Сегодня, сидя со мной в небольшом саду около дома, Хатидже закрыла книгу и сказала:
— Ты знаешь, что он утонул около тех камней, куда мы как-то выезжали на шлюпке. Ведь он был прекрасный пловец.
Она замолчала.
— Последние дни он так томился! Были дни, когда он метался, как подстреленный зверь, пил запоем. Как-то я его спросила — что с ним. Ты знаешь, что он мне ответил? «Вы не должны были бы знать об этом. Я болен. У меня тяжелая наследственность. У моего отца был прогрессивный паралич». Он лгал. Я сказала ему об этом. «Если это не так, то тем хуже для меня», — ответил он. Несколько дней он пытался смешать краски так, чтобы получился цвет расплавленного золота. Ему это не удавалось, и он приходил в неистовство. Порвал несколько начатых эскизов и бросил писать. «Лучше тех красок, которые мне дает бутылка, я в жизни не видел и никогда не увижу», — несколько раз говорил он.
— Надо перечесть Шелли, — сказал я Хатидже. — Это — его любимый поэт. И он так же, как Шелли, утонул в море.

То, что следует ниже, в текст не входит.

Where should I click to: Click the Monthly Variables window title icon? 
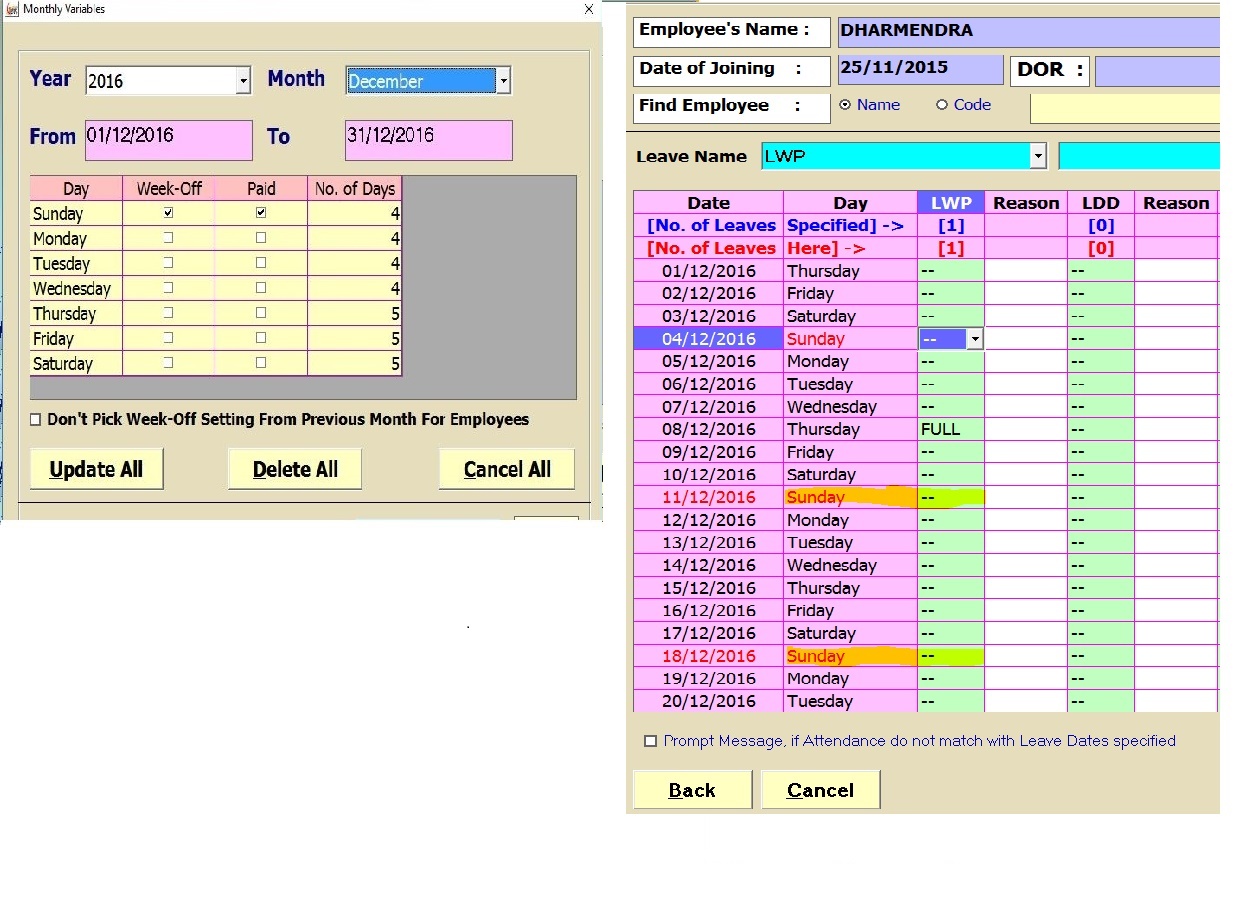pos(11,9)
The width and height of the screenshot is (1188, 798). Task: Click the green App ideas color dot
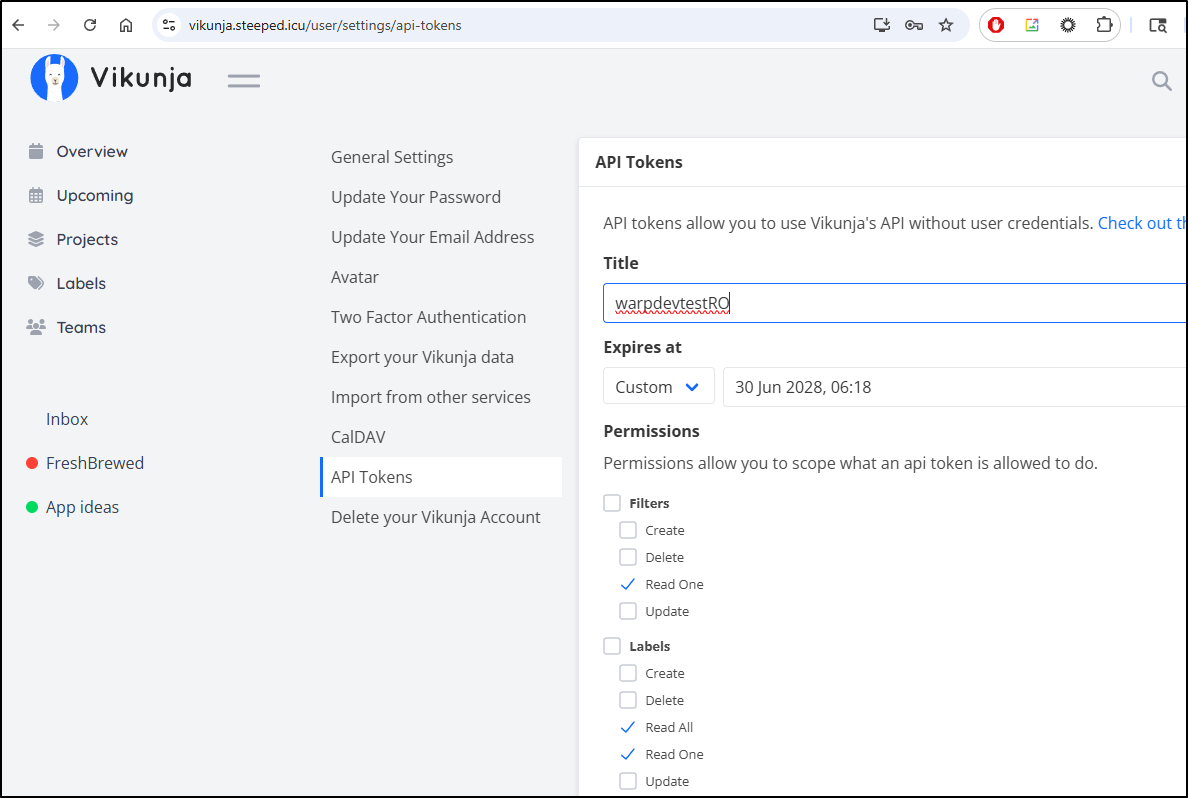click(32, 507)
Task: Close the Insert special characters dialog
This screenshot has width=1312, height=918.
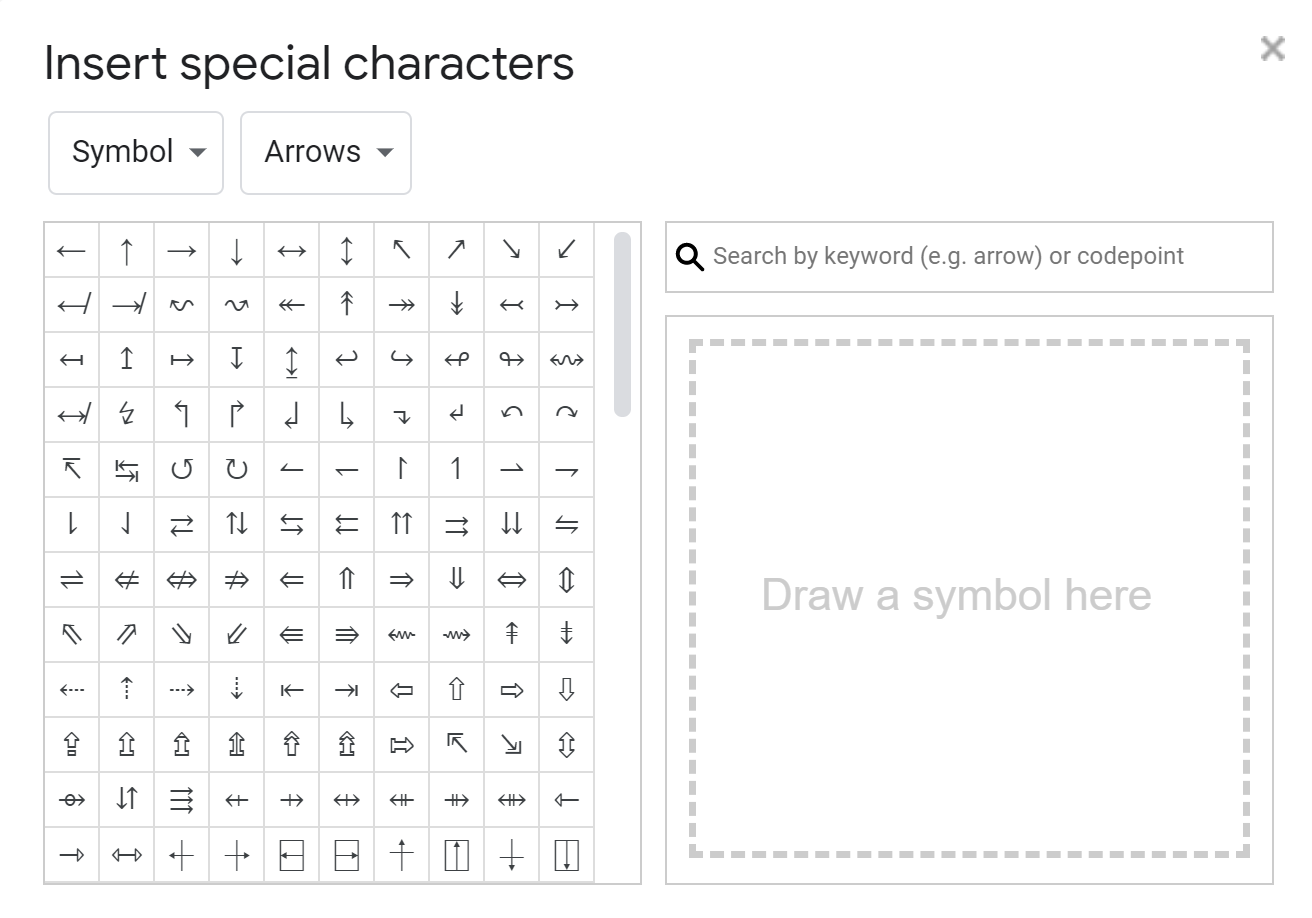Action: click(x=1272, y=48)
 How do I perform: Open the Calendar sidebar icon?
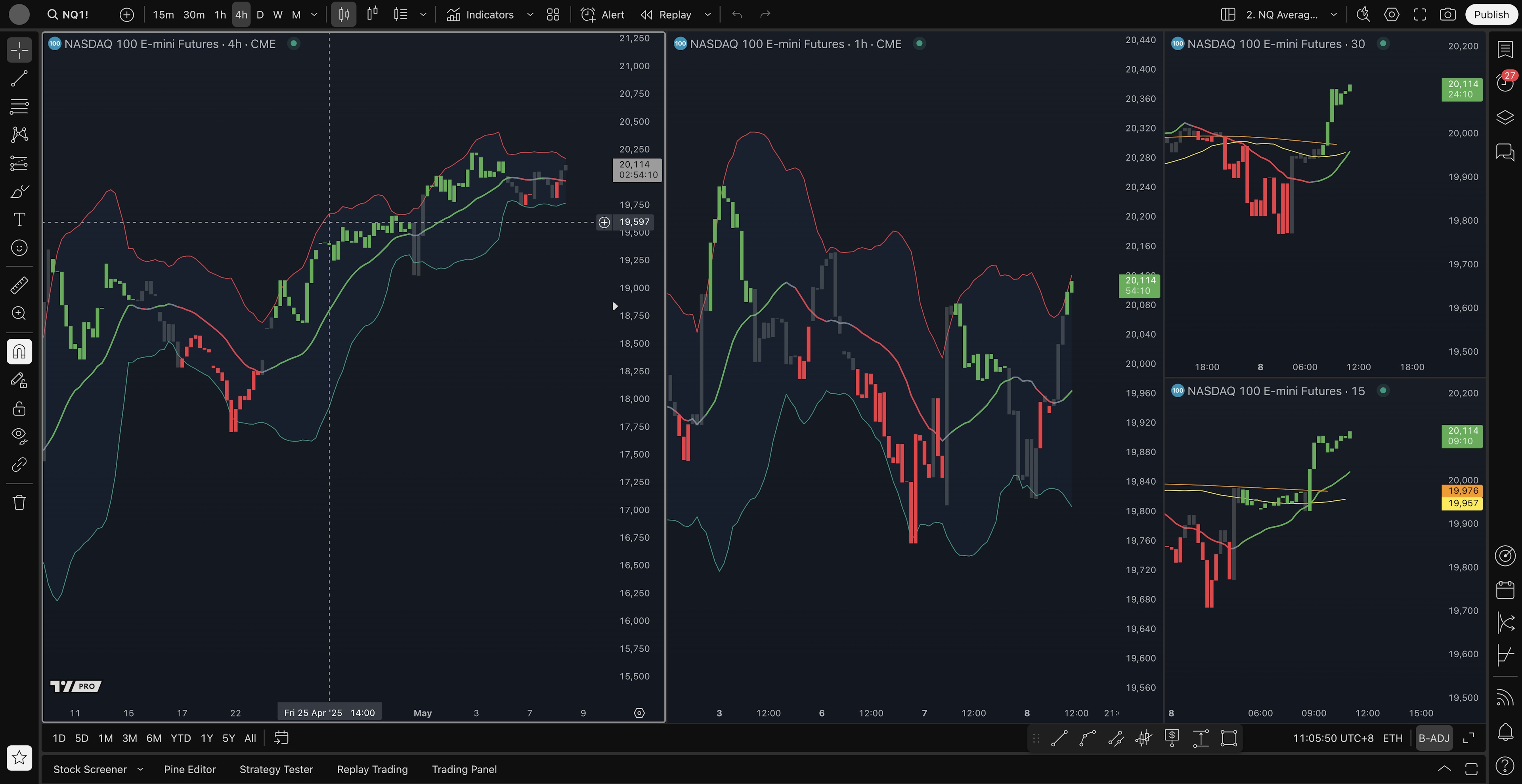[x=1505, y=590]
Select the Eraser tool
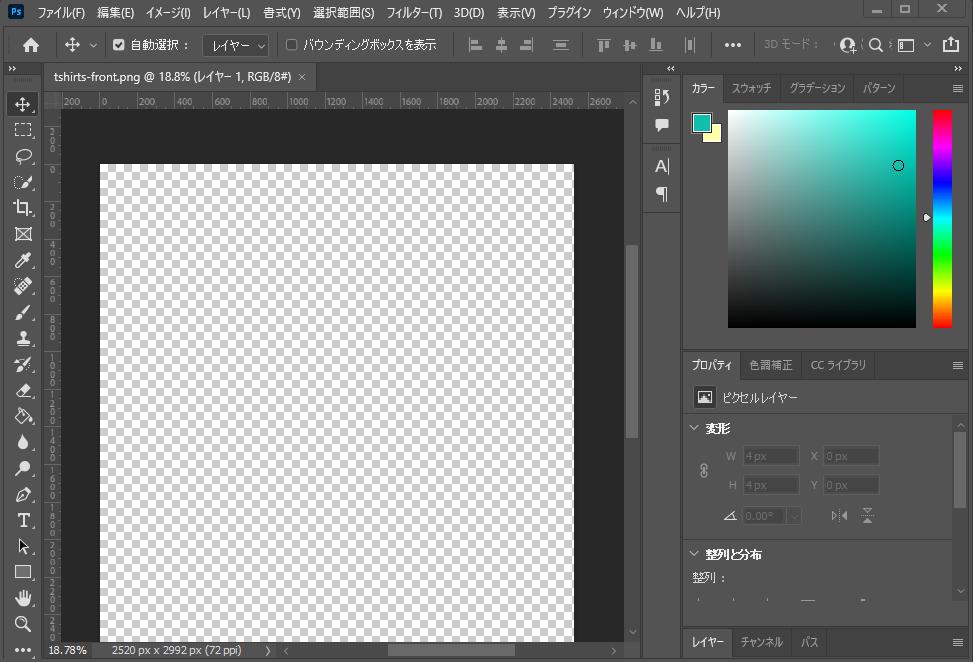 tap(23, 390)
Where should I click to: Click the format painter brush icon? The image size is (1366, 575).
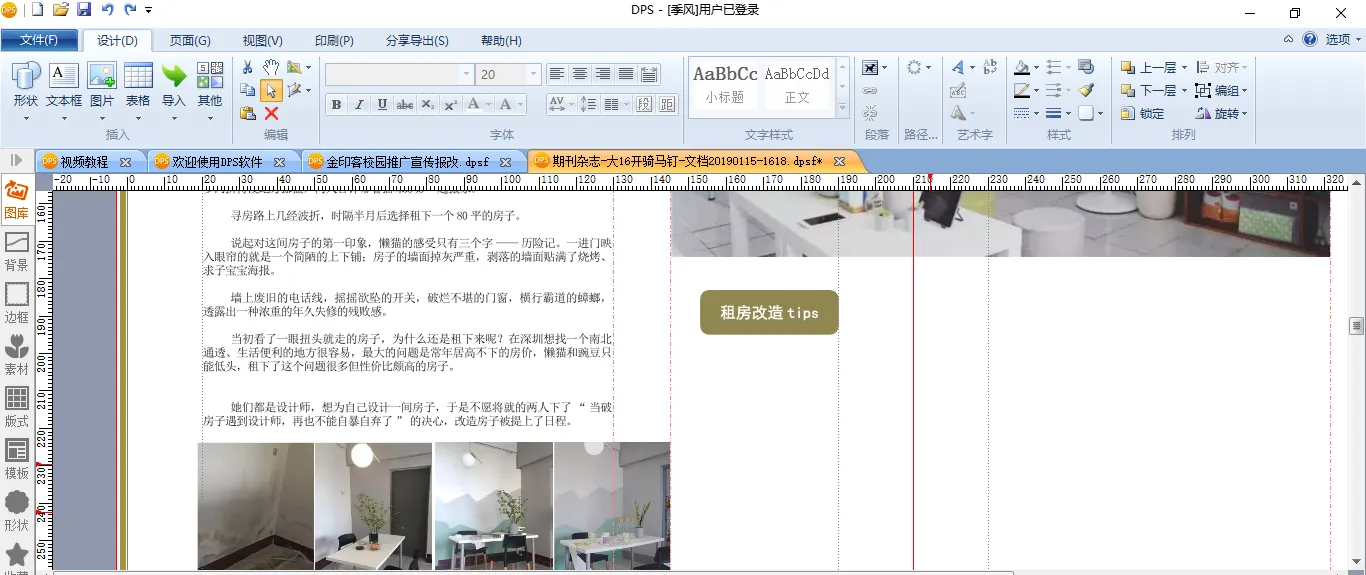(1086, 90)
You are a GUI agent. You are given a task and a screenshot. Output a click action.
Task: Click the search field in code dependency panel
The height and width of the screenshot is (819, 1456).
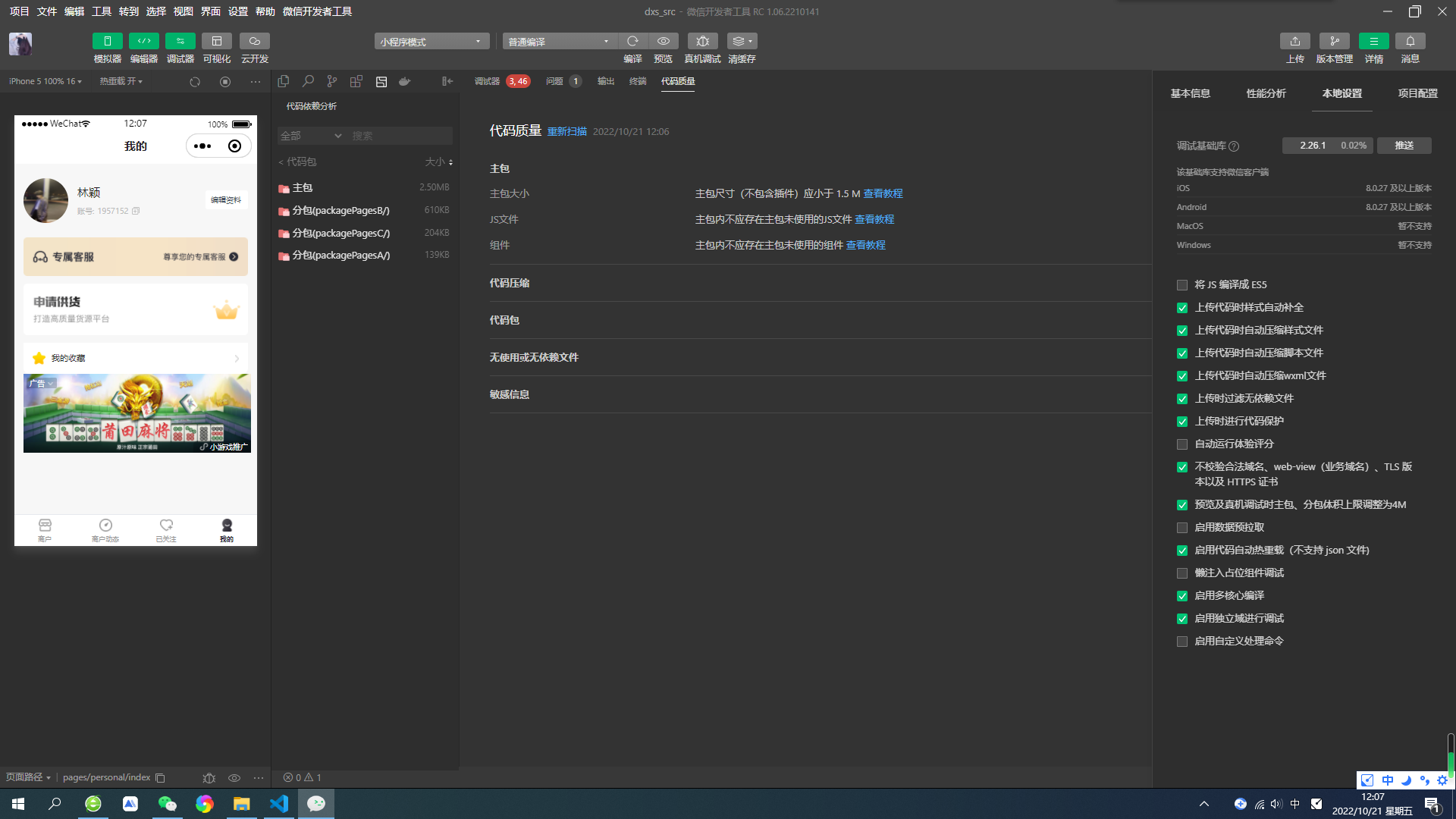tap(400, 136)
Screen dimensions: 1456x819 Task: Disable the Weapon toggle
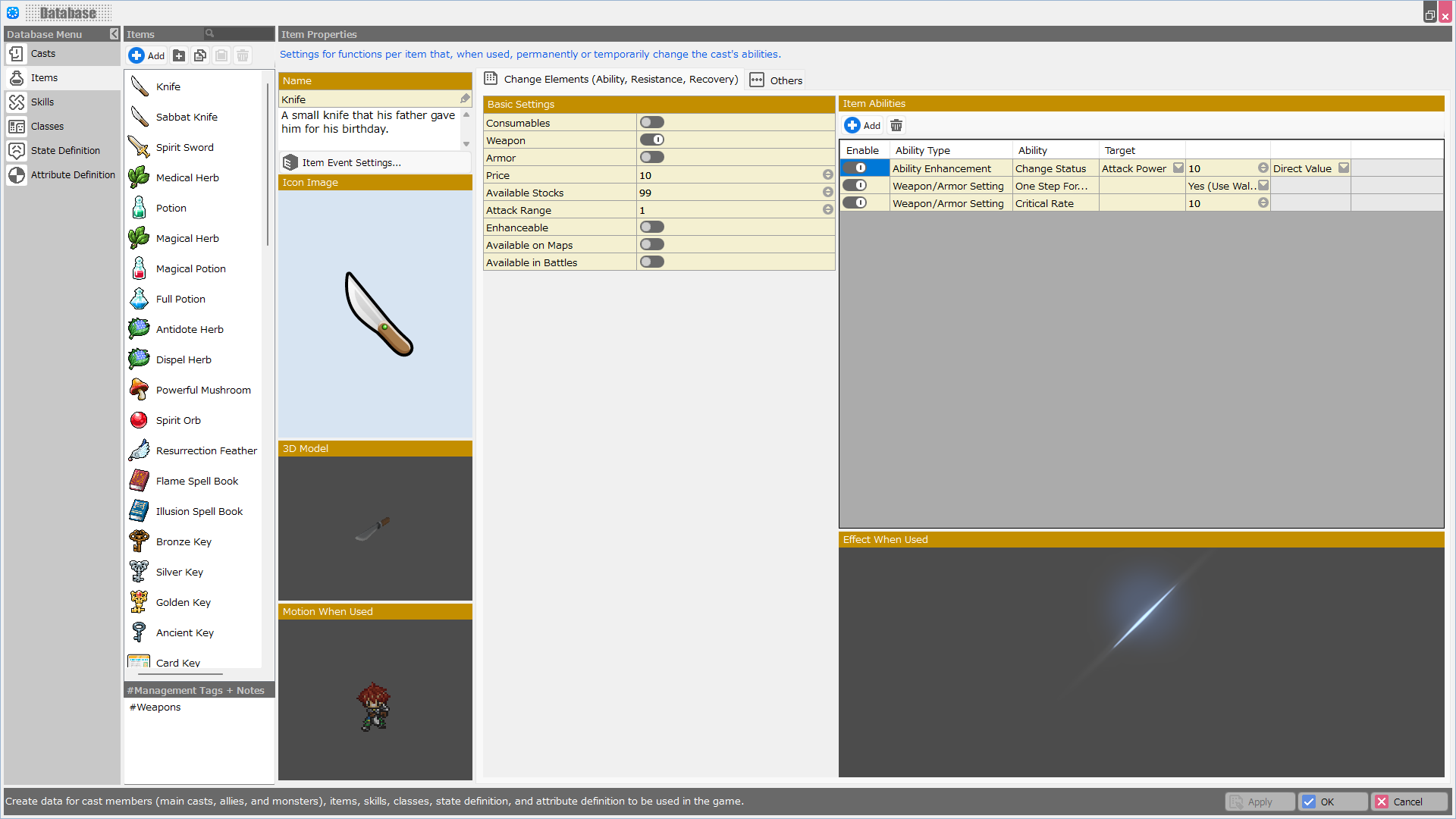tap(652, 140)
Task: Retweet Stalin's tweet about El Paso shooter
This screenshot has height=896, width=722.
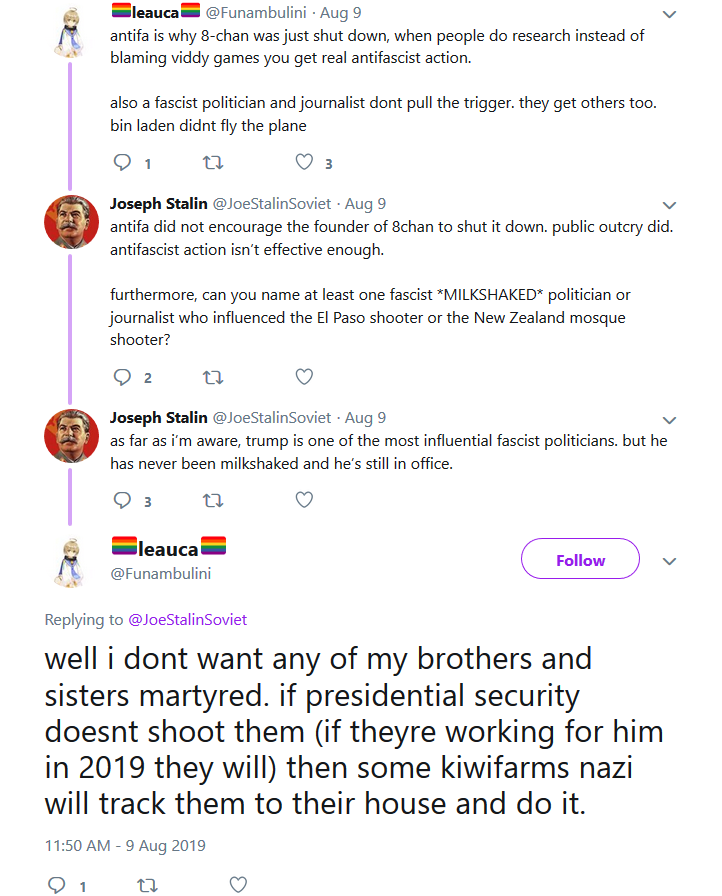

— Шелли не утонул, — возразила мне Хатидже, и вдруг странная тревога зазвучала в ее голосе. — Он покончил с собой!
Горячие полудни
В июне из Москвы приехал Серединский. Из Севастополя он ехал в «свое имение» — клочок земли с хибаркой на рыбачьей косе, к северу от Евпатории, около Ак-Мечети. Он рассказывал, что там много солнца, моря и песка, и звал нас с собой. Мы провели вместе несколько дней, потом решили ехать к Серединскому.
Стояли особенные дни — синие и до конца прозрачные, освеженные ветром, будто бы мир был создан только сегодня. Над водой лежали тонкие облака. Такие облака предвещают засуху, недели иссушающей жары. Вода голубела на отмелях, в ней качались красные днища барок. Стальные носы броненосцев полоскала прозрачная крепкая волна.
Я почернел, загар отливал кофейным блеском, брови выгорели, как солома.
Память о Винклере растворялась в солнечных днях. Его образ стал новым, суровым и светлым.